He was reading a snippet about a fellow judge who had been stopped by the police on his way home in his Volvo at three o’clock in the afternoon, found to have blood alcohol levels two-and-a-half times over the legal limit, and fined and banned from driving, when Squeers sidled once more into the room. Sergeant Bullock had arrived.
“I suppose we shall now have to wait while he makes his statement,” Topher said impatiently, hoping that by keeping his nose clean he would never find his way into Private Eye.
“I’ve told counsel that the judge in Court Six is about to blow his top,” Squeers said.
Topher, who was about to do no such thing, let the exaggeration pass. He looked out of the window at the grey rigging of HMS Belfast which was moored beneath it.
“Tell the jury we won’t be long.”
It was eleven o’clock before Squeers preceded Topher, in his scarlet sash, into Court Six and called imperiously for silence. In his nasal monotone, on a single breath, he opened the proceedings.
“AllmannerofpersonswhohaveanythingtodobeforetheQu eens Justicedrawnearandgiveyourattendance. God Save The Queen.”
The case concerned the alleged attempt by the accused to steal a lady’s handbag from a public house in Covent Garden.
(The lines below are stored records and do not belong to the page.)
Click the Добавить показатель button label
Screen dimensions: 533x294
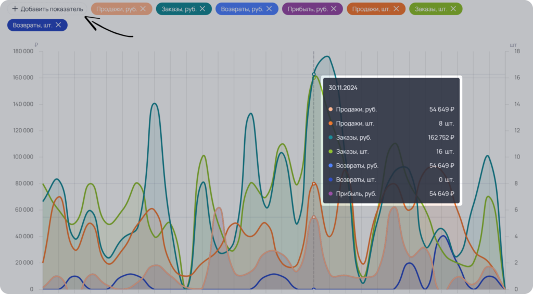(x=52, y=9)
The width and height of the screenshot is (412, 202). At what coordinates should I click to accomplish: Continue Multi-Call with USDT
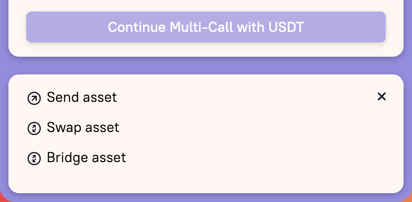(206, 27)
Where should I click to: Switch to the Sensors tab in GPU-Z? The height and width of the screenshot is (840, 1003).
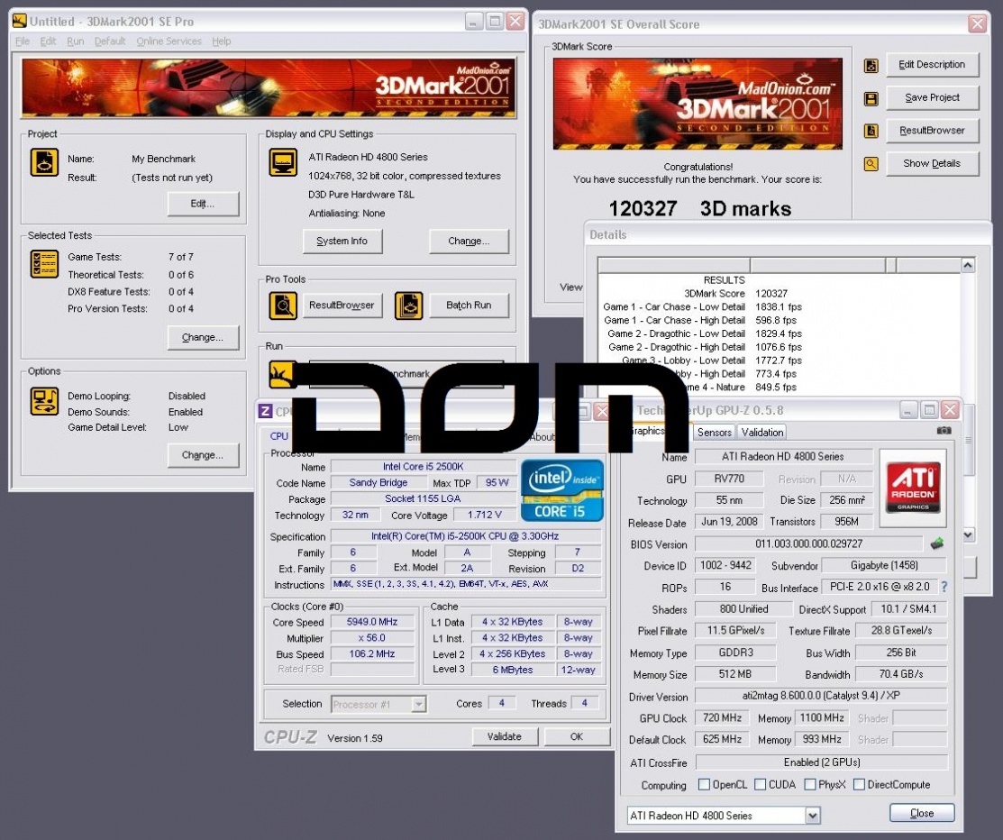click(x=715, y=433)
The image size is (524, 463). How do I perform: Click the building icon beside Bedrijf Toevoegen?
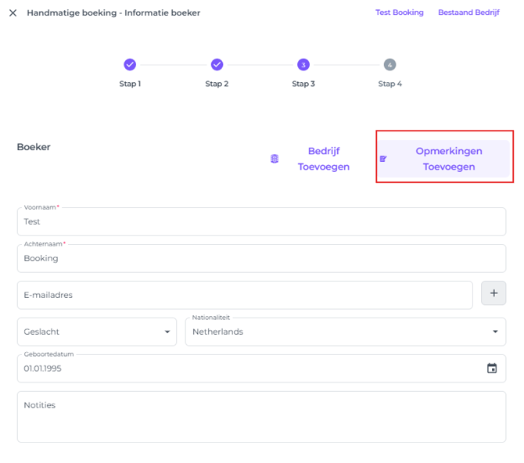point(275,159)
Harry Andrews, in his defence, said that he had taken a mini-cab from his home in Acton, to a pub in Covent Garden, in order to meet a girl who was to give him some clothes to take to a friend in Ashford Remand Centre. When the girl did not show, he had stayed in the bar for only two minutes before returning to the mini-cab. Before he could reach it he was – to his complete astonishment – not only arrested, but assaulted, by Sergeants Bullock and Quinn. They nicked him for “doin’ ’andbags”, a misdemeanour for which he had, on his own admission, been sent down on two previous occasions.
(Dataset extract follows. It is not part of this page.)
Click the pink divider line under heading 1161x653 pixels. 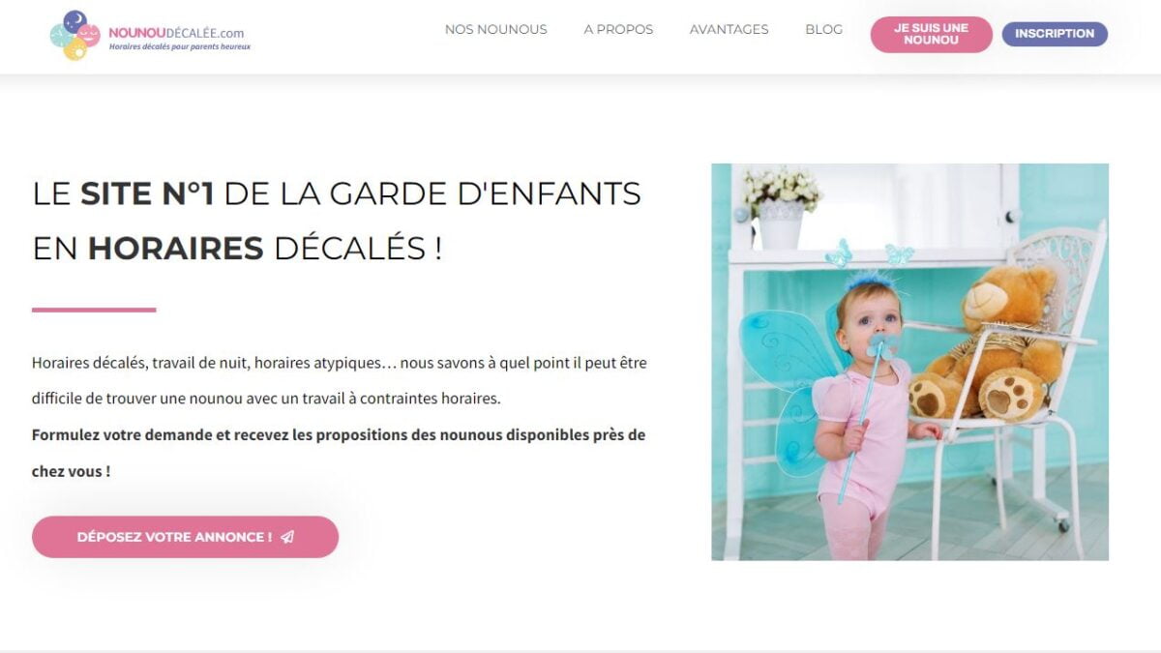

The girl, who also lived in Acton, declared on oath that she had arranged to meet Andrews in Covent Garden (rather than pop round the corner with the clothes) because she thought it “would be nice”. She failed to turn up for the rendezvous because she was watching television and “forgot”.
Sergeant Bullock described in ponderous detail how he had observed Andrews take up his position against a pillar in the Public Bar. How he had placed a hold-all (covered by his raincoat) on the floor next to a lady’s handbag. How he had been about to draw the handbag into the hold-all when he spotted the police officer (whom he recognised) and hurriedly left the premises.
Andrews’ own description of the incident was decidedly more graphic.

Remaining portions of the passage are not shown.